2- alcança a economia subterrânea, sendo esta sua mais notável característica, não encontrada em nenhum dos tributos convencionais. Alcança a informalidade, os sonegadores e a elisão, ampliando o universo tributário brasileiro em cerca de 25% do PIB que hoje se encontram na economia invisível, permitindo a redução de carga tributária dos que são tributados hoje, à medida que incorpora os que se encontram fora.

3- hoje a tributação federal (cerca de R$1,6 trilhão) se concentra em apenas dois grandes blocos: a) o bloco fiscal propriamente dito (cerca de R$ 600 bilhões), arrecadando recursos para o financiamento do custeio e dos investimentos públicos, e b) o bloco de financiamento da seguridade (cerca de R$ 800 bilhões) com contribuições próprias.  O IUF proposto mantém apenas o IR e o ITR como únicos impostos federais, e a contribuição previdenciária a cargo de empregados, autônomos e avulsos.

4- Respeita-se as esferas de tributação dos Estados e dos Municípios.

 Enfim, de todas as propostas existentes esta é a única que efetivamente simplifica o Sistema Tributário Nacional, contribuindo para a diminuição da absurda carga burocrática que encarece o “Custo Brasil’, segundo pesquisa feita pelo Ministério da Economia em parceria com Movimento Brasil Competitivo.

5  Conclusão

Essa proposta de Imposto Único Federal preserva a autonomia financeira dos Estados e dos Municípios e, por conseguinte, suas autonomias políticas; acaba com o contencioso administrativo ou judicial na esfera da União, concorrendo para diminuir o incrível estoque da dívida ativa da União que gira em torno de R$3.5 trilhões, com perspectivas de crescimento de 15% ao ano; e por derradeiro acaba com o terror dos empresários no que diz respeito à tributação da folha de remuneração pondo um fim ao regime excepcional e temporário da CPRB.

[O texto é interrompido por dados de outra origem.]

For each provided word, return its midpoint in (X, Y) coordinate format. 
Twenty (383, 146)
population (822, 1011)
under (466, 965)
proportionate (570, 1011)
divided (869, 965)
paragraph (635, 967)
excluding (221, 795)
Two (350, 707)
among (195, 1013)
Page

Enfim, é a única proposta que efetivamente vem ao encontro da bandeira da simplificação do sistema tributário nacional. Dado ao precedente da CPMF, que vigeu por quase doze anos, não é preciso um prazo de transição, podendo entrar em vigor no exercício seguinte ao de sua aprovação.

SP, 15-9-2021.

Por Kiyoshi Harada


[1]Reforma tributária: onerar mais não é o caminho.  Everardo Maciel, Hamilton Dias de Souza, Humberto Ávila, Ives Gandra da Silva Martins, Kiyoshi Harada e Roque Antonio Carrazza.  Jornal O Estado de São Paulo, de 26-7-2019, p. A2.

[2]Cf. nosso Direito financeiro e tributário, 30. ed. São Paulo: Atlas, 2021,  p. 6.

[3] Esse item foi desenvolvido em conjunto com o economista Marcos Cintra, ex Secretário da Receita Federal.

[4] O IOF de há muito perdeu o seu caráter de imposto regulatório. Se mantido, deve-se exigir motivação expressa para a majoração de sua alíquota, como preconizado no item 2.